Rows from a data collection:
········

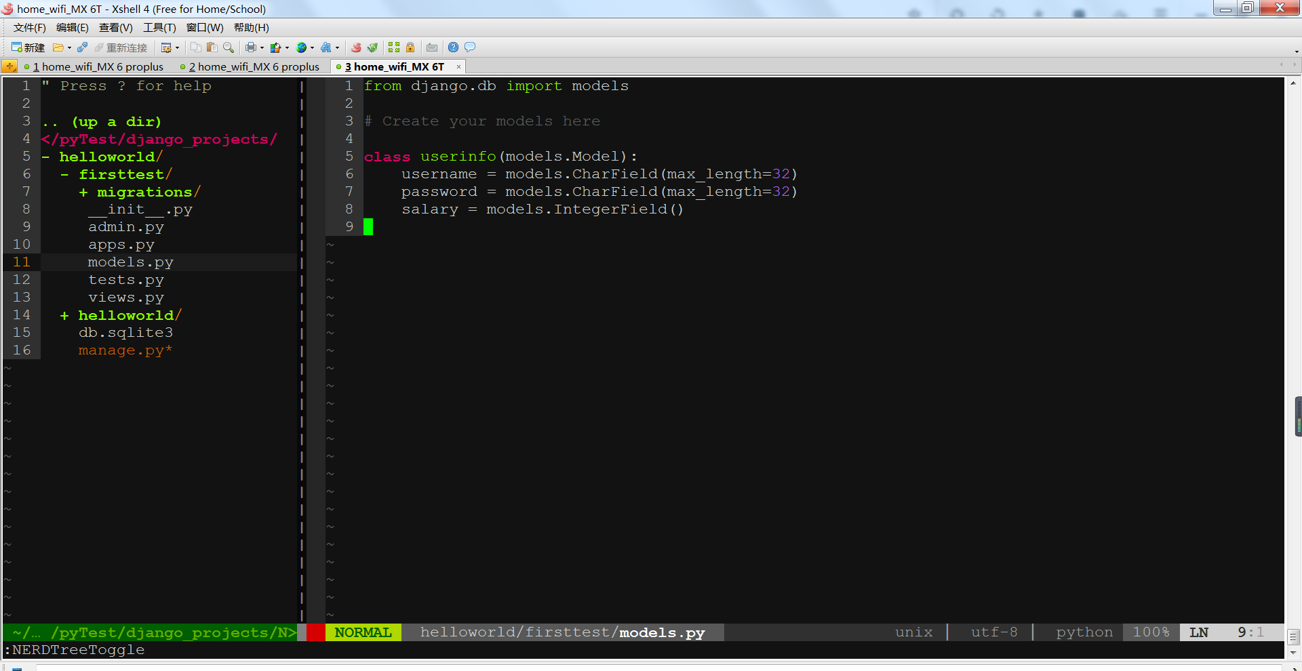Open the help icon with question mark
This screenshot has height=671, width=1302.
click(452, 47)
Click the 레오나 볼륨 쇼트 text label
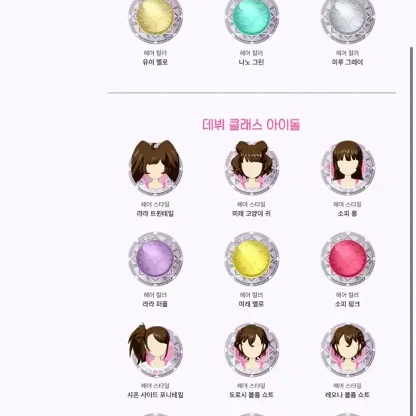The height and width of the screenshot is (416, 416). [x=347, y=395]
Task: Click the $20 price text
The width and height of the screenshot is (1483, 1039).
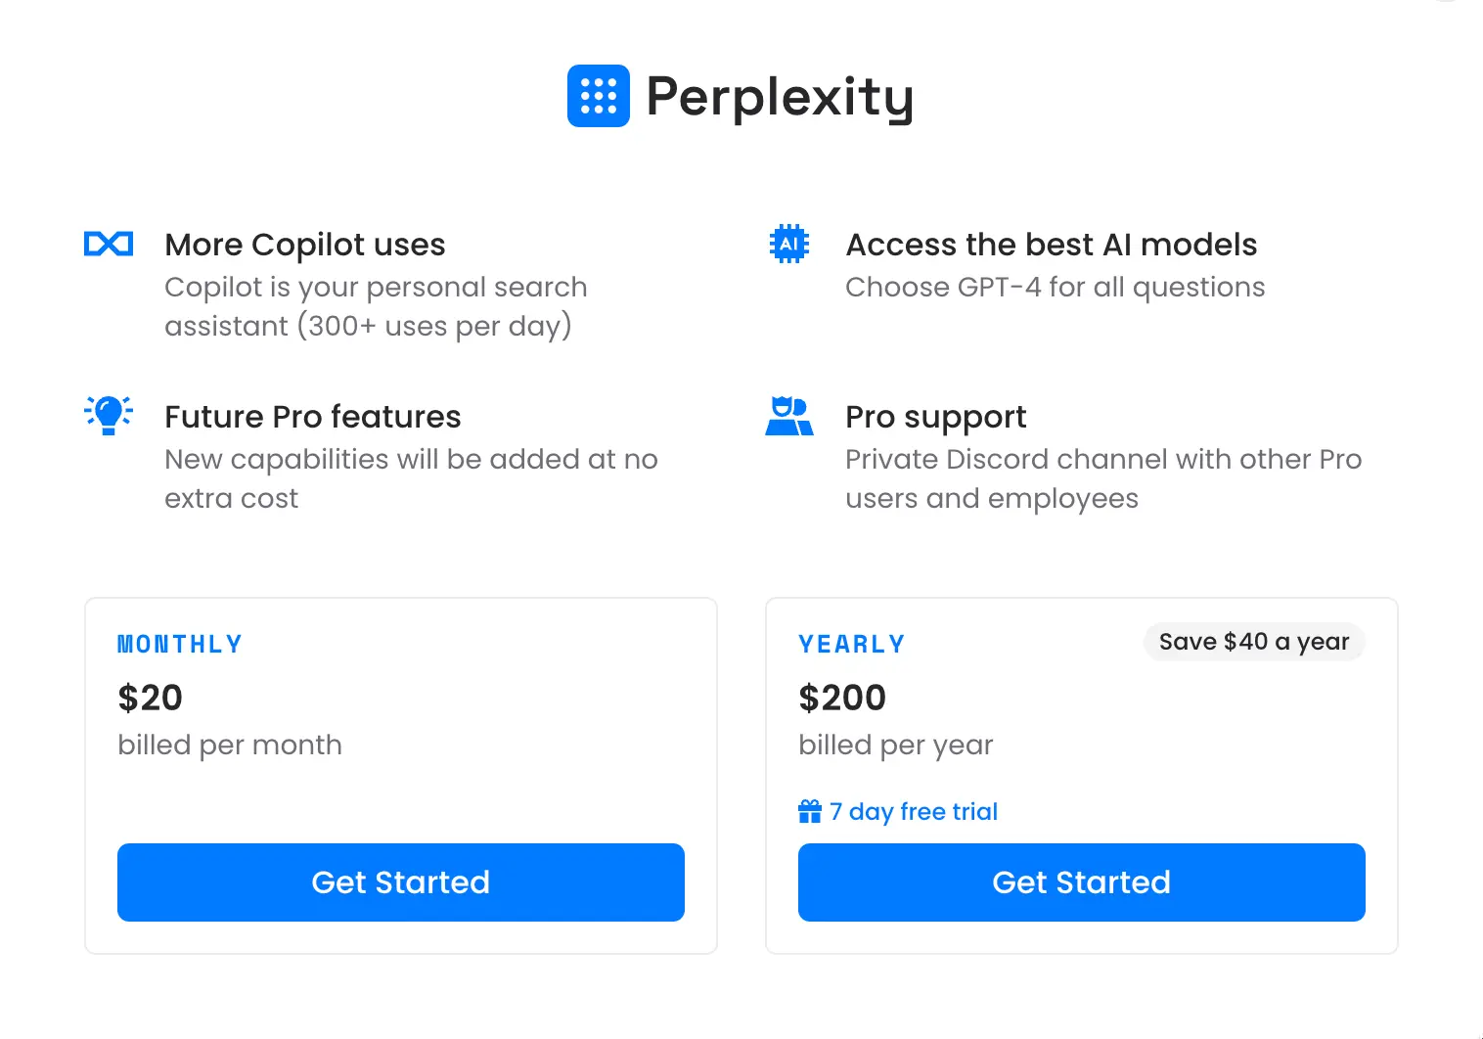Action: (x=150, y=698)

········

=== GIVEN REQUEST ===
Pull out every line in the rows above that contains the word "text", and list those lines.

=== RESPONSE TO THE EXERCISE ===
Click the 레오나 볼륨 쇼트 text label
Task: Click the $20 price text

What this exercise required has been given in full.